» **TASKS FOR THIS EXERCISE**:
a: Output, word for word, the portion of the LAI prediction source code that begins with the words containing "pred_vs_obs.png : str" and ends with "all sites (grid)".
b: Continue the LAI prediction source code from where it stops.

Source code for phenonn.prediction.predict_flat

# Copyright 2026 IPSL / CNRS / Sorbonne University
# Authors: Stefan Barbu, Kazem Ardaneh
#
# This work is licensed under the Creative Commons
# Attribution-NonCommercial-ShareAlike 4.0 International License.
# To view a copy of this license, visit
# http://creativecommons.org/licenses/by-nc-sa/4.0/

"""
LAI Prediction — Flat CSV Inference

Loads a trained checkpoint from main_flat.py and predicts LAI at the 36
observation days (5th, 15th, 25th of each month) for every (site_id, year)
pair in the chosen site set.

Output
------
predictions_flat.csv : str
    One row per (site, year, observation day)
pred_vs_obs.png : str
    Scatter plot on real LAI values
pred_vs_obs_norm.png : str
    Scatter plot on normalized values
lai_curves.png : str
    Annual curves for 3 representative sites
lai_curves_all.png : str
    Annual curves for all sites (grid)

» **DATASET EXCERPT**:
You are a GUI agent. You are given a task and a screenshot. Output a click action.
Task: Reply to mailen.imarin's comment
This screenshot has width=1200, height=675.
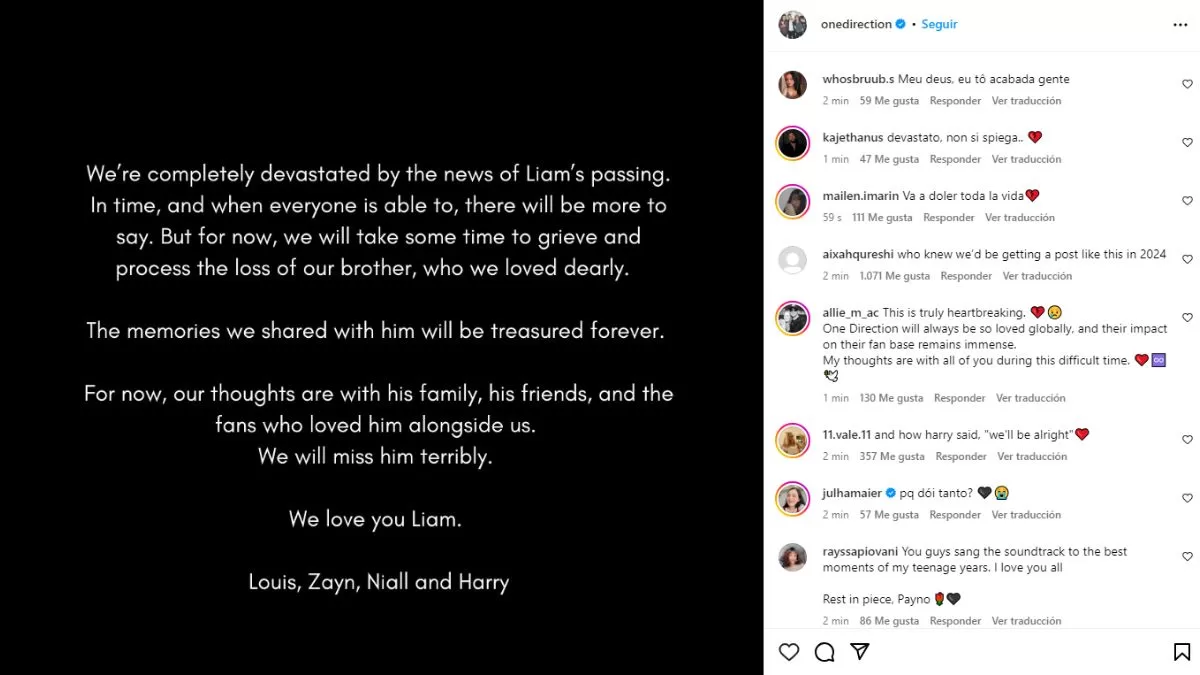pos(948,218)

» **RESPONSES TO THE EXERCISE**:
a:
pred_vs_obs.png : str
    Scatter plot on real LAI values
pred_vs_obs_norm.png : str
    Scatter plot on normalized values
lai_curves.png : str
    Annual curves for 3 representative sites
lai_curves_all.png : str
    Annual curves for all sites (grid)

b:
Usage
-----
Basic prediction:
    python -m phenonn.prediction.predict_flat \\
        --checkpoint runs/exp_flat/checkpoints/best_model.pth \\
        --features_csv data/features.csv \\
        --target_csv data/targets.csv

Predict on all sites for specific years:
    python -m phenonn.prediction.predict_flat \\
        --checkpoint runs/exp_flat/checkpoints/best_model.pth \\
        --predict_sites all \\
        --predict_years 2002,2003

Examples
--------
Run prediction on validation sites:
    >>> python -m phenonn.prediction.predict_flat \\
    ...     --checkpoint runs/exp_flat/checkpoints/best_model.pth \\
    ...     --features_csv data/features.csv \\
    ...     --target_csv data/targets.csv

Run prediction on all sites for years 2020-2022:
    >>> python -m phenonn.prediction.predict_flat \\
    ...     --checkpoint runs/exp_flat/checkpoints/best_model.pth \\
    ...     --features_csv data/features.csv \\
    ...     --target_csv data/targets.csv \\
    ...     --predict_sites all \\
    ...     --predict_years 2020,2021,2022

Notes
-----
The input features CSV must contain daily data with columns:
    site_id, date, year, month, day, pft1_frac..pft15_frac,
    tmin, tmax, daylength, prcp, srad, vpd, swe

The target CSV must contain LAI observations for days 5, 15, 25 of each month:
    site_id, date, year, month, day, LAI
"""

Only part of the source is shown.